La sua speranza è anche una sfida e una critica. Segue la nostra “terapia di gruppo” a tema ansia e attacchi di panico sul sito (in basso trovate le otto “puntate” precedenti). Per Valeria “non è abbastanza”: a chi sta soffrendo serve qualcosa di più forte, “un pugno allo stomaco”. Le nostre interviste, secondo lei, sono “utili per chi ne sta uscendo”. “Per chi sta ancora tanto male potrebbe essere controproducente. Si potrebbe entrare nel vortice: e allora io perché non ce la faccio a uscirne? Perché io non sono in grado?”.

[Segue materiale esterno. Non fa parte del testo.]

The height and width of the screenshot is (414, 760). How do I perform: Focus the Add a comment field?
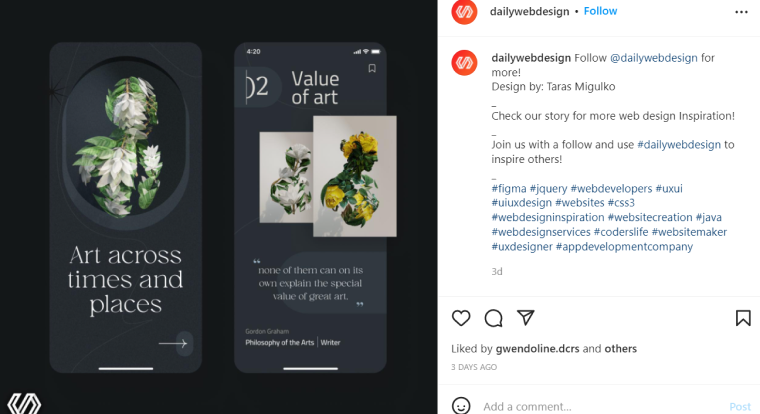601,406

Valeria, che pure ne sta uscendo, vuole che si possa “tirare un sospiro di sollievo, dicendosi: non sono l’unica al mondo”. Promette altri audio, in cui vuole dare il senso del vero dolore, con un messaggio di fondo: “Sì, ti capisco, so qual è il tuo inferno”.

Gli audio sono arrivati, stanno arrivando, fortunatamente. Ecco qui sotto quello sugli attacchi di panico: ascoltatelo. Vale la pena per chi ne soffre, per chi sta accanto a chi ne soffre, per chi non è mai stato toccato da vicinissimo da questa malattia terribile. Dopo aggiungeremo solo qualche breve frase, come appunti, scritta esattamente riascoltandolo.
 

Parte ancora sistematica e lucida Valeria, passando dall’attacco di panico come “una bugia del cervello” che ti dice che sei “in altissimo pericolo” quando non lo sei.  Ed ecco i sintomi di quel “mostro che ti rende un invalido”: l’irrigidimento del corpo, il tremore, la mancanza totale di respiro, di ossigeno, “l’ondata di paura incontrollata e incontrollabile che pervade la mente e il corpo”, “la certezza di stare per morire”. Dopo c’è la stanchezza che sovrasta e la “paura della paura”, che gli attacchi ritornino. E, purtroppo, ritornano.

“Io sono arrivata a 5-6 attacchi di panico al giorno da almeno 50 minuti ciascuno, sei ore circa di attacchi di panico al giorno, vivendo come un’ameba tra un attacco e l’altro, portando il mio corpo e la mia mente allo stremo delle forze”. L’”inferno” è fatto di paure che si aggiungono l’una all’altra e che si mangiano pezzo per pezzo la vita: la paura di viaggiare, degli spazi troppo aperti o chiusi, del cibo, della deglutizione, del sonno e del panico nel sonno.

Detta così sembra un elenco, nelle parole di Valeria si sente il dolore, non solo con le orecchie. Proprio perché conosce il dolore ed è riuscita curandosi con fatica a gestirlo, insiste sulla terapia, con farmaci e psicoterapia, senza arrendersi mai davanti ai fallimenti.

L’attacco di panico non te lo devi fare nemico, devi accoglierlo, anche se sembra impossibile, capirlo e curarlo, con la consapevolezza che fa parte di te come può far parte di te la gastrite. Io parlo ormai di tutti i miei disturbi in modo molto aperto, perché è roba mia, è come dire che ho i capelli castani e gli occhi marroni. Se ne soffri, un motivo ci sarà, prima o poi ricostruirai il tuo puzzle e capirai. È inutile che rinneghiamo uno stato d’animo solo perché ci fa star male, cerchiamo invece di capire il perché è nato. È difficile, ma bisogna provarci”.    

“Perché se ne esce o almeno ci si può imparare a convivere”. È il punto su cui insiste di più, con più passione, pensando a chi si sente solo e disperato, questa ragazza di 34 anni, che attraversa e ha attraversato la depressione, da vent'anni.  

Queste parole sono un piccolo tesoro. Ascoltatele, riascoltatele, fatele sentire agli altri. Se potete, condividete quest’articolo, come aiuto per tutti, perché queste parole, che devono per forza fare anche del male, fanno bene.